Le requérant Monsieur A.L., soupçonné d’avoir tué un policier chinois et recherché par Interpol, a été arrêté et détenu en Russie. Alors qu’il devait être libéré, il est condamné pour séjour illégal et à nouveau détenu de ce chef. Durant quatre mois, il est maintenu dans l’isolement dans un centre de rétention pour étrangers (§§ 7 s.). Il a été relâché sans passeport, celui-ci étant saisi par les autorités, et a été obligé de quitter le pays dans les plus brefs délais au risque d’expulsion en Chine (§ 19).
Le requérant déclare que son renvoi en Chine l’exposerait à la peine de mort et à des traitements inhumains et dégradants, en violation avec les dispositions des articles 2 et 3 de la Convention garantissant respectivement le droit à la vie et la prohibition de traitements inhumains et dégradants. Il allègue aussi que les conditions de sa détention en Russie ont porté atteinte à ses droits garantis par l’article 3.
La Cour s’est penchée sur la question principale suivante : la Russie est-elle dans l’obligation de renoncer au renvoi du requérant afin de protéger la vie de celui-ci selon la Convention européenne des droits de l’homme ?

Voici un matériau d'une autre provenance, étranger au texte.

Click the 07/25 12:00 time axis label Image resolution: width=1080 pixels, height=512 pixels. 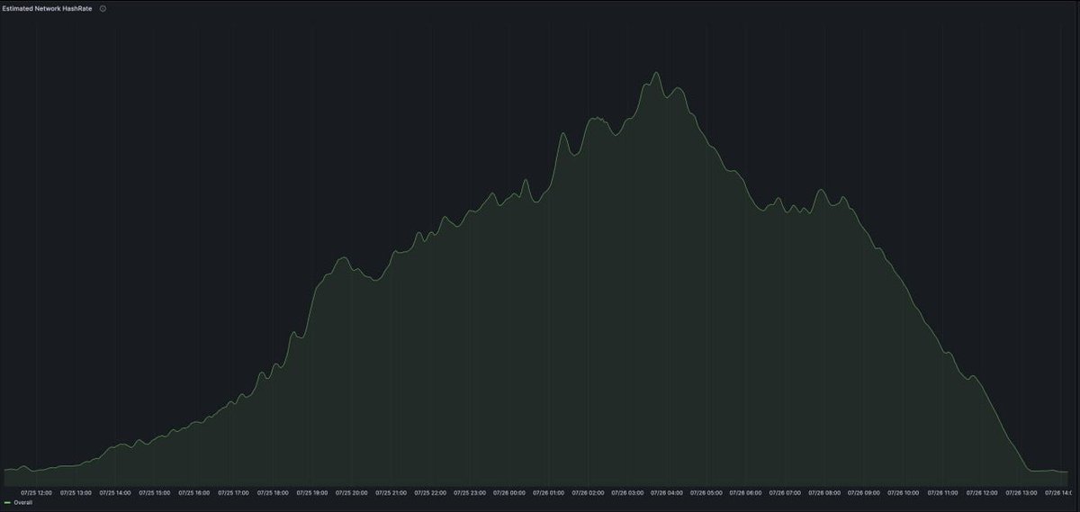(37, 492)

Le 29 octobre, la Cour a affirmé à l’unanimité qu’une telle obligation découlait des articles 2 et 3 de la Convention et a conclu qu’une extradition vers la Chine exposerait le requérant à un risque réel de d’être condamné à la peine de mort ensuite d’un procès pénal pour meurtre. La Cour estime ainsi important de maintenir les mesures provisoires de l’article 39 de son règlement - mesures déjà édictées – afin d’interdire le renvoi du requérant jusqu’à ce que son arrêt devient définitif (§ 101). La Cour a également constaté une violation de l’article 3 de la Convention tant par la détention du requérant en isolement dans le centre de rétention pour étrangers que par les conditions de sa détention ultérieure dans un poste de police (§§ 82 ; 91).

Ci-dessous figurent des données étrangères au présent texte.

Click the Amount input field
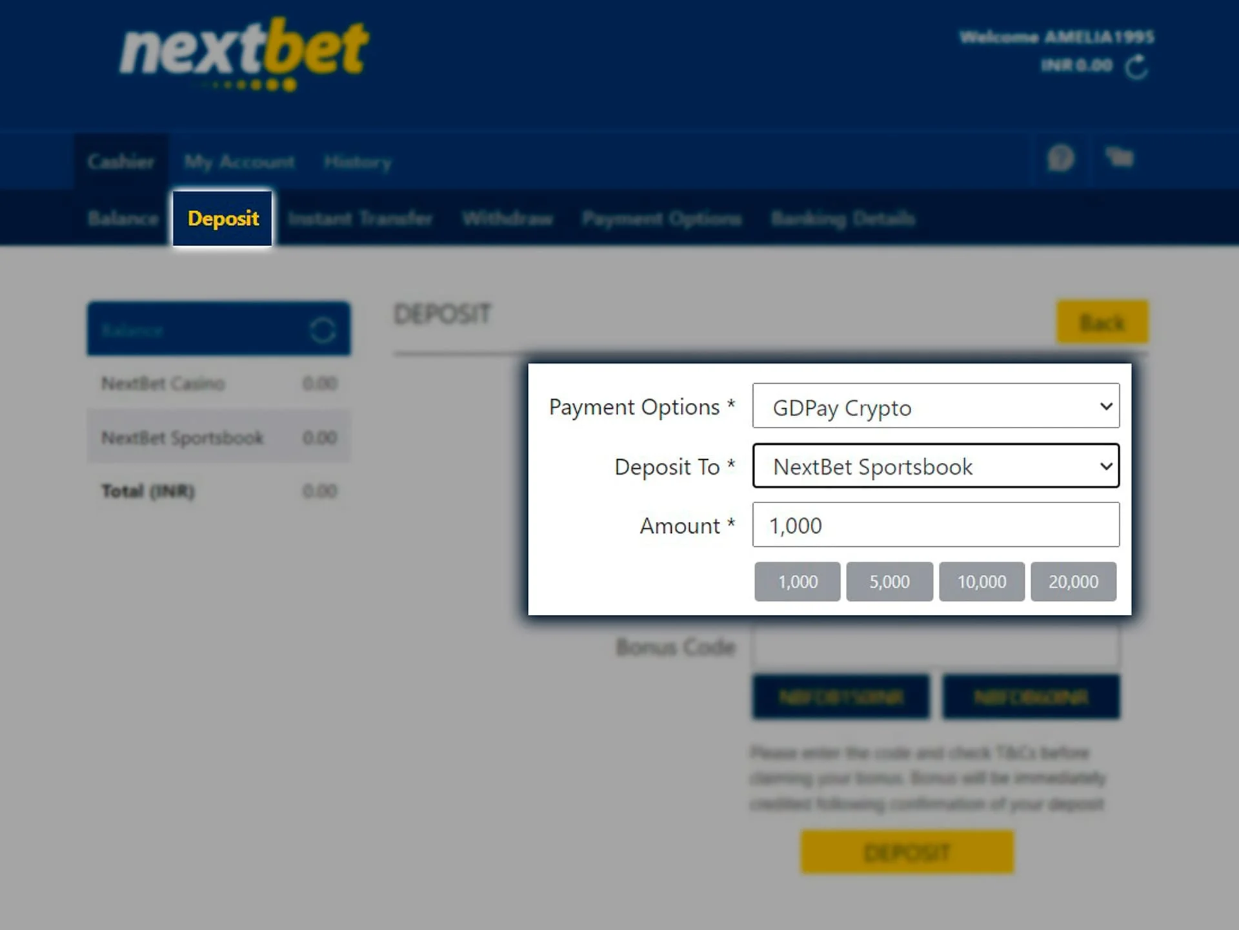Image resolution: width=1239 pixels, height=930 pixels. click(936, 526)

S’agissant de l’impossible justification de cette expulsion au regard des dispositions de la Convention, y compris celles non ratifiées par la Russie, voici ce que dit la Cour et ceci est le principal intérêt de cet arrêt :
Lors de la rédaction de la Convention à la fin des années 1940, la peine de mort n’était pas considérée comme violant les standards de droit international. C’est la raison pour laquelle l’article 2 qui garantit le droit à la vie contient l’exception d’une sentence capitale. Toutefois, la position du Conseil de l’Europe et de la Cour a considérablement changé sur ce point : un premier protocole, le Protocole n° 6, avait pour objet l’abolition de la peine capitale en temps de paix en 1983. L’interdiction absolue est intervenue avec le protocole n° 13 du 3 mai 2002. Dès lors, la Cour énonce dans une jurisprudence constante que la peine capitale n’est plus acceptable en vertu de l’article 2 de la Convention qui doit être regardé comme modifié par les protocoles n° 6 et 13 et donc vidé de toute possibilité d’exécution capitale (Öcalan c. Turquie, 12 mai 2005, § 163 ; Al-Saadoon et Mufdhi c. Royaume-Uni, 2 mars 2010, § 120).

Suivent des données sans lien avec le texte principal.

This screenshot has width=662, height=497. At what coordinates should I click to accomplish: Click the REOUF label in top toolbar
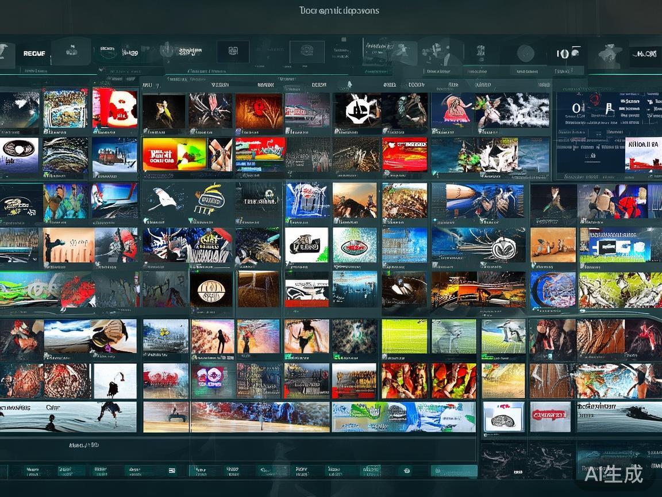(x=34, y=53)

L’interdiction absolue de la peine de mort et de la torture en Europe implique également la reconnaissance de responsabilité des États membres dans les cas où ils expulsent ou extradent des personnes envers des États tiers où celles-ci encourent un risque réel de se voir infliger la peine de mort ou un traitement contraire à l’article 3 (Soering c. Royaume-Uni, 7 juillet 1989, § 111 ; Hakizimana c. Suède, 27 mars 2008, déc.)
Toutefois, la Russie est à ce jour le seul des 47 États membres qui n’a pas ratifié les protocoles n° 6 et 13. Elle les a pourtant signés et a surtout institué un moratoire sur la peine de mort, de sorte que personne n’a été condamné à cette peine ou exécuté depuis 1996 (§ 63) ; moratoire reconfirmé par la Cour constitutionnelle en 2009.
Du chef de cette pratique russe sans ambiguïté tendant à abolir la peine capitale, la Cour a retenu dans son arrêt du 29 octobre 2015 que sa jurisprudence en la matière était applicable à la Russie (§ 64) et qu’un renvoi en Chine du requérant violerait donc les dispositions de la Convention (§ 66).